Menurut Kantor Berita ABNA, Pemerintah Kanada memutuskan hubungan diplomatik dengan Iran. Menteri Luar Negeri Kanada, John Baird dalam statemennya Jumat (7/8) mengatakan Ottawa menutup kedutaan besarnya di Tehran dan memberikan kesempatan kepada para diplomat Iran di Kanada hingga lima hari untuk segera meninggalkan negara ini. Aksi pemutusan hubungan diplomatik Itu diikuti rangkaian keputusan sepihak seperti penolakan visa bagi warga Iran, pembekuan rekening warga Iran di Kanada, dan pemutusan tranfer uang bagi mahasiswa Iran di Kanada.
Baird berdalih bahwa keputusan Kanada ini diambil akibat dukungan Tehran terhadap Suriah. Di bagian lain, Baird juga menilai permusuhan Republik Islam Iran terhadap Israel termasuk di antara alasan penutupan Kedubes Kanada di Tehran.
Sebelumnya, dalam konferensi "Friends of Syria" di Istanbul, Baird juga menyatakan bahwa pemerintah Kanada mengucurkan bantuan senilai satu juta dolar bagi oposisi bersenjata Suriah. Tidak hanya kepada Iran, Kanada juga telah memberlakukan boikot terhadap pemerintah Presiden Suriah Bashar al-Assad, termasuk boikot terhadap 12 pejabat dan dua perusahaan minyak negara itu.
Klaim John Baird mengenai dukungan Tehran terhadap Damaskus sebagai rezim pelanggar hak asasi manusia mengemuka di saat Kanada sendiri tercatat menghadapi sejumlah kasus pelanggaran HAM berat, terutama diskriminasi terhadap warga pribumi dan imigran.
Sekjen Amnesti Internasional, Salil Shetty mengecam keras standar ganda yang diterapkan pemerintah Ottawa dalam penegakkan hak asasi manusia. Beberapa waktu lalu, pemerintah Kanada secara resmi mengakui menggunakan cara-cara kekerasan termasuk penyiksaan untuk memaksa tersangka mengakui perbuatannya. Sontak pengakuan ini memicu kecaman keras dari media massa dan aktivis hak asasi manusia dalam negeri Kanada sendiri. Sebab, selama ini negara yang getol menyuarakan penegakkan hak asasi manusia di negara lain itu ternyata melakukan pelanggaran HAM. Di sisi lain aksi kekerasan yang dilakukan petugas keamanan Kanada dalam memberangus protes mahasiswa di kota Quebec memicu kecaman aktivis kemanusiaan dari dalam dan luar negeri negari.
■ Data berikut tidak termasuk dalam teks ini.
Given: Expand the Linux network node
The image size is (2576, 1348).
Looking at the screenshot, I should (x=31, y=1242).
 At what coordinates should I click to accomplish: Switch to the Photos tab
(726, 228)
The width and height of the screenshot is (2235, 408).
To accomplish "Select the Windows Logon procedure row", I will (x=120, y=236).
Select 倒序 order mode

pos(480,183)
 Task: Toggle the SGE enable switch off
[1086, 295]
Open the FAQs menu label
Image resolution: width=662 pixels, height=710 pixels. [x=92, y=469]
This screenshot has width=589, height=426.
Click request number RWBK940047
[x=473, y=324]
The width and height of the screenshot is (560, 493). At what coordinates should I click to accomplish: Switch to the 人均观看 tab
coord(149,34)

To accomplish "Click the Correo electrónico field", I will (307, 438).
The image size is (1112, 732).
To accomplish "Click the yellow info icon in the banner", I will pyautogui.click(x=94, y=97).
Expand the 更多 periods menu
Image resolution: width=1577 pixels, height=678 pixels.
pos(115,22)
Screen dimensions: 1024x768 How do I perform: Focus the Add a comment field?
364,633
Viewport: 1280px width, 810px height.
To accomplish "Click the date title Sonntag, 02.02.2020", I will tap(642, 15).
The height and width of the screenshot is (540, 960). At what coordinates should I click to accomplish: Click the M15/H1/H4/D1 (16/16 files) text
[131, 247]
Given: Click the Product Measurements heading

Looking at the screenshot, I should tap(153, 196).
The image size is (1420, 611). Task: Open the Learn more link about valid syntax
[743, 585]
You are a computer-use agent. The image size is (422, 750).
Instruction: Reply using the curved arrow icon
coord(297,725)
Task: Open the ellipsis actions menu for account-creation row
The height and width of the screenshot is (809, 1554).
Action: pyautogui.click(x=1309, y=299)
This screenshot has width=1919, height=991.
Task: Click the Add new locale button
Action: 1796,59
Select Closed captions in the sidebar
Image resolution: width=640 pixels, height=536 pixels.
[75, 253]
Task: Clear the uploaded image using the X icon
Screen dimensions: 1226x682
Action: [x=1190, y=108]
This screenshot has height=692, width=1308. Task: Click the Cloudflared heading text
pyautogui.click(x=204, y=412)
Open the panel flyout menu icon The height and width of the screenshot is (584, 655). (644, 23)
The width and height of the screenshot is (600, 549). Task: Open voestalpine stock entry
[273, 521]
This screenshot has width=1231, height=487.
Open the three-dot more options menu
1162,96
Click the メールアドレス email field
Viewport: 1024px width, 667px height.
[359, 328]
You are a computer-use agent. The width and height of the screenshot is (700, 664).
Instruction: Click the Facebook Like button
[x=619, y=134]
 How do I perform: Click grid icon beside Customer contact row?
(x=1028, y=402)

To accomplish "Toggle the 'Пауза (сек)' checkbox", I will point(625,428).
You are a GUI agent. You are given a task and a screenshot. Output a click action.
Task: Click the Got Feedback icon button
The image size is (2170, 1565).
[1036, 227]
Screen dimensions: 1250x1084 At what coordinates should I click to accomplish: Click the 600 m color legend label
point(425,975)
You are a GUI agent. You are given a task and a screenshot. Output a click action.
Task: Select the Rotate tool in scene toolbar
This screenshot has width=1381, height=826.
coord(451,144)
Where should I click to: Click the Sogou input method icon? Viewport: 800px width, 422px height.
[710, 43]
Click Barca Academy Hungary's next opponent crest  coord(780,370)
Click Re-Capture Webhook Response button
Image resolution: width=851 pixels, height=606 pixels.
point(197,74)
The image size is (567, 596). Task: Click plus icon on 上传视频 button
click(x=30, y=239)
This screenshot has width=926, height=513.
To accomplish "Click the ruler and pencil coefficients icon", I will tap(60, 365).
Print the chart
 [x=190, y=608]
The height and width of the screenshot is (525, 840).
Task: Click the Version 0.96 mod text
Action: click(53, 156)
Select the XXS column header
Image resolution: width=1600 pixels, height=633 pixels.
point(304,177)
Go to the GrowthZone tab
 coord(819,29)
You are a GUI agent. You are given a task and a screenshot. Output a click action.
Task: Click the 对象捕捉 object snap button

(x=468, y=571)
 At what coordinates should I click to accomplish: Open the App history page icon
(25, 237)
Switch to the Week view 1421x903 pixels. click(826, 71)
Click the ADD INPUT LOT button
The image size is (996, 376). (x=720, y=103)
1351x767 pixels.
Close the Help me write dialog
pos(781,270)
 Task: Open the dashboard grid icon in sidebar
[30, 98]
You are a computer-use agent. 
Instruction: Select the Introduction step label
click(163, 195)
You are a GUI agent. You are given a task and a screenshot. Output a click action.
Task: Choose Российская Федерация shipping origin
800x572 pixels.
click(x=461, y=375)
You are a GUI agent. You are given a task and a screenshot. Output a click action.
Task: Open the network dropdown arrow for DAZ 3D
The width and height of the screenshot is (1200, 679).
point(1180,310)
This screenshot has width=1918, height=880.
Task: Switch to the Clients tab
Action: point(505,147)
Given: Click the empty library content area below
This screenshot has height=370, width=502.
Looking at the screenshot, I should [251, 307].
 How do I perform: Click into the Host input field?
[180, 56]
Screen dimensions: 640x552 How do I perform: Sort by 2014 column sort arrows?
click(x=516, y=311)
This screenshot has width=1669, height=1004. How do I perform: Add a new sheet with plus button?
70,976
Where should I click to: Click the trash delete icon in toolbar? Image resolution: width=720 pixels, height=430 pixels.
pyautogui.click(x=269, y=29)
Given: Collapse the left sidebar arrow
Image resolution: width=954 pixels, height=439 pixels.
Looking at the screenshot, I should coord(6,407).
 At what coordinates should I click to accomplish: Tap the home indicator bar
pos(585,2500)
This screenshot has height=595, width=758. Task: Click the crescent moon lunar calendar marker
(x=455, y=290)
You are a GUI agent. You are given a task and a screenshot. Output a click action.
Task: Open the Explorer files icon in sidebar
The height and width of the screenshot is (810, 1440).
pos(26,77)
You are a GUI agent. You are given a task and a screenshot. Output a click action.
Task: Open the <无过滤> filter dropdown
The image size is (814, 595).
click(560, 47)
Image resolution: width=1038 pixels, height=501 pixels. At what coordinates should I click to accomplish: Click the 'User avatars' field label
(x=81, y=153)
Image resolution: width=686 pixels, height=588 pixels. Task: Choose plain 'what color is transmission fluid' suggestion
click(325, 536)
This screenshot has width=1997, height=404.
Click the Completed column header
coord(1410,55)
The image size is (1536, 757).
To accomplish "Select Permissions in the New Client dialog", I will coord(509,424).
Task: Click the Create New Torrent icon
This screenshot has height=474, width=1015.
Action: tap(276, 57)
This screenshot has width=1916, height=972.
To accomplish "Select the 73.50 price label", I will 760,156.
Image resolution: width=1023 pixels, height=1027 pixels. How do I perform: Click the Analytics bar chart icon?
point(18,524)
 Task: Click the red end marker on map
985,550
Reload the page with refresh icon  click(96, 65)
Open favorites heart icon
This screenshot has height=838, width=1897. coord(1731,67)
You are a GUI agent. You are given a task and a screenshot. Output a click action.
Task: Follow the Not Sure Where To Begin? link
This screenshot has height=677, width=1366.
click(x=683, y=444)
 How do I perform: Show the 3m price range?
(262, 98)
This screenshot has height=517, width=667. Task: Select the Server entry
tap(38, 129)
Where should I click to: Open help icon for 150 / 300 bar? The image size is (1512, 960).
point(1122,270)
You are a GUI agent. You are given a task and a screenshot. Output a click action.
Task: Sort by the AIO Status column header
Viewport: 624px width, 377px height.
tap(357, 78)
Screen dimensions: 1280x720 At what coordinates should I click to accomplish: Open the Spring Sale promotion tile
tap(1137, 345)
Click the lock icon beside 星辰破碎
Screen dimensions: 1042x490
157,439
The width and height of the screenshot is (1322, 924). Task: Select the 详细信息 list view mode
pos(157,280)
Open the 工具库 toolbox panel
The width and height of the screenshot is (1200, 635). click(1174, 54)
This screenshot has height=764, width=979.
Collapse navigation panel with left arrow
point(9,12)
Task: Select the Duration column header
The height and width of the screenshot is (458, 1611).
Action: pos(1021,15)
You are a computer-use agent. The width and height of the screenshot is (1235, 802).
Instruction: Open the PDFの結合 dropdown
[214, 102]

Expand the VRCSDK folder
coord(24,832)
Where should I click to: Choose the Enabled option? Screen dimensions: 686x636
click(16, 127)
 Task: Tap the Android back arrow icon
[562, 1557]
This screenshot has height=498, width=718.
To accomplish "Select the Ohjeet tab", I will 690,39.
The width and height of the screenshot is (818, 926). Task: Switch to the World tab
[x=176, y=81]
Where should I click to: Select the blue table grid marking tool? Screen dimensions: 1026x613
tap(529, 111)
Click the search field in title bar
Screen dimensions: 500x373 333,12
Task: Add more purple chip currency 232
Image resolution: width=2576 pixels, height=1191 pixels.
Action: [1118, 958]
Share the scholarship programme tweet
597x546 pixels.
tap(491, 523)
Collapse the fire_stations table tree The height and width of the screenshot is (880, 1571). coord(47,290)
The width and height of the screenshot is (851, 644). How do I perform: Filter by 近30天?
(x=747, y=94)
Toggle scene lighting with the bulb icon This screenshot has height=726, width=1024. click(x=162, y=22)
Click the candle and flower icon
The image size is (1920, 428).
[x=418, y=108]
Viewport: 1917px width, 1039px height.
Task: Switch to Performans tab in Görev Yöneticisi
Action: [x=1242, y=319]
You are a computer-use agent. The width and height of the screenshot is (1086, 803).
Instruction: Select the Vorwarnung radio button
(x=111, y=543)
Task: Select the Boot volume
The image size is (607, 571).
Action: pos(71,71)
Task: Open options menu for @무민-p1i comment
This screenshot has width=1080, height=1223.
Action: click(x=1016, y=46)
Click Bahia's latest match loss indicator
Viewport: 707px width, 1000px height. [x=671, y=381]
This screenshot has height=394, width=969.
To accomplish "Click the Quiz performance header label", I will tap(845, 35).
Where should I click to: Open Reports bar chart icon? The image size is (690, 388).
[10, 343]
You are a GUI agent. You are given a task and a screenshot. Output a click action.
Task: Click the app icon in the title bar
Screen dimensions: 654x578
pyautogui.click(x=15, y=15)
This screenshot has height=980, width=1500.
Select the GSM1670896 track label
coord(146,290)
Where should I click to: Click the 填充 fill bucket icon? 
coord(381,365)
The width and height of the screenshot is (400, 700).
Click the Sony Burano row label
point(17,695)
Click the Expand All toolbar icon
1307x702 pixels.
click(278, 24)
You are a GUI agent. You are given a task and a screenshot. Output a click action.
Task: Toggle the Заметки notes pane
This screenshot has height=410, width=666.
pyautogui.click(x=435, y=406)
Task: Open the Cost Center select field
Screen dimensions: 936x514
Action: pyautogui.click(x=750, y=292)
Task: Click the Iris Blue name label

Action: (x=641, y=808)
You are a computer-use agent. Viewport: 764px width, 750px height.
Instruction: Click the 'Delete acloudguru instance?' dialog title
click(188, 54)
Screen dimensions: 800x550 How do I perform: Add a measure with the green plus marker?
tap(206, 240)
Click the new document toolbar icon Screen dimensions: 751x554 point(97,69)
Para analis menilai keputusan terbaru anti-Iran yang dilancarkan Kanada merupakan bagian dari skenario Barat, terutama Inggris terhadap Tehran. Belum lama ini Iran berhasil menggelar KTT GNB ke-16 di Tehran yang dihadiri delegasi dari 120 negara dunia. Padahal sebelumnya media massa mainstream dan pemimpin negara-negara Barat gencar melancarkan propaganda menggembosi acara itu supaya even terbesar gerakan non blok itu tidak dihadiri oleh negara-negara dunia.
Lebih dari setahun lalu gelombang tekanan sanksi Barat terhadap Tehran gagal menjegal kemajuan Iran, dan kandas mengucilkan Iran di kancah internasional. Dan sepak terjang emosional dan tergesa-gesa Kanada memutuskan hubungan bilateral dengan Iran merupakan bentuk ketidaksiapan para pejabat teras Ottawa menerima realitas itu.